Saturday, January 7, 2017

Ragamuffin 


I watched the movie, “Ragamuffin” and was challenged to the depth of my soul.  The movie is the life story of Rich Mullins.  His brother acts in the movie and was heavily involved in it production.  So I assume it has a high degree of accuracy.  It was nothing liked I expected.  It is not a sugar coated story of a plaster saint.  The film shows Mullins with enormous strengths and enormous weaknesses.  The weaknesses are perhaps highlighted more than his strengths.  Rich was a gifted musician and a prolific song writer.  He wrote “Awesome God”, “Step by Step”, “Sing Praise to the Lord”.  He worked on an Indian reservation, did foreign missions, gave most of his earnings to charities and lived off the average wage in the U.S.!  Yet he had a foul mouth, struggled with drinking, and sometimes came off self-righteous and smug.  

Rich had a broken place in his heart from his relationship with his father.  He struggled with this most of his life.  A measure of healing was found through one on one ministry by Brennan Manning (who also had struggles with alcohol).  

What are we to make of so much grace and so much brokenness in one person?  For one thing it confirms my understanding of human nature.  We are all both image bearers of God yet simultaneously broken by sin in every part of our being.  The image of God shines forth in talents and loving actions.  In those who believe in Christ that image is being restored and will shine brightly at times and in ways.  But that restoration is a work in progress.  The brokenness continues to raise its ugly head as well.  

Every believer will have “Romans 7:16 moments”; “For I do not understand my own actions. For I do not do what I want, but I do the very thing I hate.”   I believe step by step, progressive growth is possible and should be taking place.  But the struggle will continue.  Relapses into sin, selfishness, and even addictions in some cases, will take place.  This is not to excuse sin, but to offer comfort and hope to sinners, like me.  

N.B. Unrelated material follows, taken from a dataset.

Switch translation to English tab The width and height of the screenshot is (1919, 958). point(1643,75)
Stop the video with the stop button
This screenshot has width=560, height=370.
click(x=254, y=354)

Mullins accepted the label “Ragamuffin” from Brennan Manning’s “Ragamuffin Gospel”.  I do not endorse everything Manning wrote.  But I embrace the core of his message – we are all Ragamuffins, broken, messy, struggling sinners who at the best are desperately clinging to God’s grace in Christ, aware of our utter inability to save ourselves or perfect ourselves.  We need Jesus!  Because of Jesus God’s children are ferociously loved by Father God because of who Christ is and what Christ did.  If you are trusting in Christ, God dynamically loves you right where you are!  

As one struggling Ragamuffin to another I urge you to open your heart to be radically embraced by the love of God and watch out!  His love will act in your inner being and in your circumstances to transform you into the image of Jesus Christ.   He loves you where you are but He loves you too much to leave you there!